Section 631 authorizes $30 million in federal spending to aid the uranium industry’s efforts to develop in situ leaching mining technology. This unnecessary act of corporate welfare subsidizes a mature industry that has existed in the United States for more than half a century, and does not need the government to hold its hand any longer. The U.S. already has an ample supply of uranium, and does not need to spend precious taxpayer dollars to scour for new sources.
Section 2005 mandates the Secretary of the Interior to suspend royalties for deep water oil and gas production in the Gulf of Mexico. The provision requires the Secretary to suspend royalties for at least 42 million barrels of oil equivalent in the five years following the energy bill’s passage. At current oil prices, this break would cost the U.S. government hundreds of millions of dollars in royalties– royalties that pay for access to the public’s resource.

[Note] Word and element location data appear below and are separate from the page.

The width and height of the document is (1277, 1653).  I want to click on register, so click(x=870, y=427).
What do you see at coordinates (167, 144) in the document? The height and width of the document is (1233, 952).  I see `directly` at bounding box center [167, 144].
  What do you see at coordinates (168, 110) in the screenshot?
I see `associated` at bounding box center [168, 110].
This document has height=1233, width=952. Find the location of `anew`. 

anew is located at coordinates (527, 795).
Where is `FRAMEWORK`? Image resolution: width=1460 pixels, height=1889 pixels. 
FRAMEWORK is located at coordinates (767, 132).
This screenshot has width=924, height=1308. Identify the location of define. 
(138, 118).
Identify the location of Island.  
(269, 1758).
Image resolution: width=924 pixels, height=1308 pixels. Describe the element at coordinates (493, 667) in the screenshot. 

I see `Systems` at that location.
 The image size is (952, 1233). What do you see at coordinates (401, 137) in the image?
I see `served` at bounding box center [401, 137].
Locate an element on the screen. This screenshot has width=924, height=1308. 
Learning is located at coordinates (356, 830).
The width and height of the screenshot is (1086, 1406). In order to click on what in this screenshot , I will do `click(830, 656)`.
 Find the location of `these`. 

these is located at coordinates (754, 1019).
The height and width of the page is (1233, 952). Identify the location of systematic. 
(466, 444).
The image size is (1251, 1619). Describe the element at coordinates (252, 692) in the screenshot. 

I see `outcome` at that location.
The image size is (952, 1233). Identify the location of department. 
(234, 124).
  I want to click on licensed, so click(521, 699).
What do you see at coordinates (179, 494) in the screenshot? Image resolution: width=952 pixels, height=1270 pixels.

Oppose the Abercrombie Amendment
We urge you to oppose the amendment by Rep. Neil Abercrombie (D-HI) to subsidize a three-year demonstration program for the production of ethanol from cane sugar in Hawaii. The Abercrombie amendment represents yet another effort to pick favorites among energy sources by subsidizing companies and industries with cozy ties to Congress. The market, not Congress, should determine which products are used for the production of ethanol. And this amendment, which forks over hard-earned taxpayer dollars to the sugar industry, will only add to the government’s already massive deficits, and foist more of the nation’s debt burden on future generations.
Oppose the Energy Bill
The Energy Policy Act of 2005 is a bloated, wasteful piece of legislation that will add to the nation’s debt load without providing meaningful solutions to American families. At a time of mounting deficits, we can ill afford to waste precious taxpayer dollars on legislation that does little to advance the energy debate in our country. We urge you to oppose final passage of H.R. 6.